Rhode Bath-Schéba Makoumbou (born 29 August 1976) is an artist from the Republic of the Congo. Working in oil painting and sculpture, she has exhibited around the world. She works from Brussels and Brazzaville. In 2012, she won the Grand Prix of Arts and Letter of the President of the Republic (of Congo), and the next year was appointed an officer in the Ordre du Dévouement Congolais.

== Career ==
Rhode Bath-Schéba Makoumbou was born on 29 August 1976 in Brazzaville, Republic of the Congo, and is the daughter of painter David Makoumbou. Makoumbou has been creating art since 1989, originally oil paintings made with a knife. These are considered to be distinctly African, but with influences from realism, expressionism, and cubism. Since 2002, she has also worked in sculpture, creating figures out of sawdust and wood glue over a metal frame. These tend to be depictions of dying rural African trades, and some are up to 3 m tall.

Makoumbou's work has featured in more than 230 exhibitions across the world. She won the 2012 Grand Prix of Arts and Letter of the President of the Republic. She has since moved to Brussels, Belgium.
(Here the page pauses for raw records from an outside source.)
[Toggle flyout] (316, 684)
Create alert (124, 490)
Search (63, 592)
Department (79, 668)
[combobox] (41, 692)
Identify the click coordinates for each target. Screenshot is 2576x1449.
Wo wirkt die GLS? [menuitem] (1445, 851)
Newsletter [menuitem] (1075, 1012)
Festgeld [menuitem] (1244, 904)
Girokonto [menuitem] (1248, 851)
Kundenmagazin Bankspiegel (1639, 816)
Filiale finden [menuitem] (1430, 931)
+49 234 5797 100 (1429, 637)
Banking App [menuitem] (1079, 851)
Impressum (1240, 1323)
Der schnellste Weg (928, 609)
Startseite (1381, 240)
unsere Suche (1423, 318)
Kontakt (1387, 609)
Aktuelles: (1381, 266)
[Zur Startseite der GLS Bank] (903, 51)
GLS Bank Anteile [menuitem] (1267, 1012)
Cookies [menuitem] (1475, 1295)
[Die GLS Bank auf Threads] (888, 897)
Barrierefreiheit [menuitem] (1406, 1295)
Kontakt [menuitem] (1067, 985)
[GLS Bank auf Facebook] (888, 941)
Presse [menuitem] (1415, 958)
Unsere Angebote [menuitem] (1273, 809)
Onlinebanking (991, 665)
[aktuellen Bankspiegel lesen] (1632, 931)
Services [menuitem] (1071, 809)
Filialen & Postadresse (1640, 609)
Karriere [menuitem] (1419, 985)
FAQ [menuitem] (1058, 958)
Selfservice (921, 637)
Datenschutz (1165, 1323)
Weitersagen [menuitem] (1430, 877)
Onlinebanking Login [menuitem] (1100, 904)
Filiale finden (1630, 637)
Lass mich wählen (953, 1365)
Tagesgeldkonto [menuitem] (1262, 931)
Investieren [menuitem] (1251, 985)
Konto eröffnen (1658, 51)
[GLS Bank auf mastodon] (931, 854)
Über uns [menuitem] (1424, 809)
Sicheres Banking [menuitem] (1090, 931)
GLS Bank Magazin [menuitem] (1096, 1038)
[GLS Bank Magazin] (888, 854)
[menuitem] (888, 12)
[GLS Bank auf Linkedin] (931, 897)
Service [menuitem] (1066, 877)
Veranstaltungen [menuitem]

She was appointed an officer of the Ordre du Dévouement Congolais by President Denis Sassou Nguesso at the opening of the Pan-African Music Festival on 13 July 2013. The award was for her artistic abilities and also her work to spread awareness of Congolese art throughout the world.

Makoumbou has experimented with hairstyling, creating traditional and modern hairstyles on models that were exhibited at the Brussels Ethno Tendance Fashion Week in November 2017. She maintains workshops in Brussels and Brazzaville.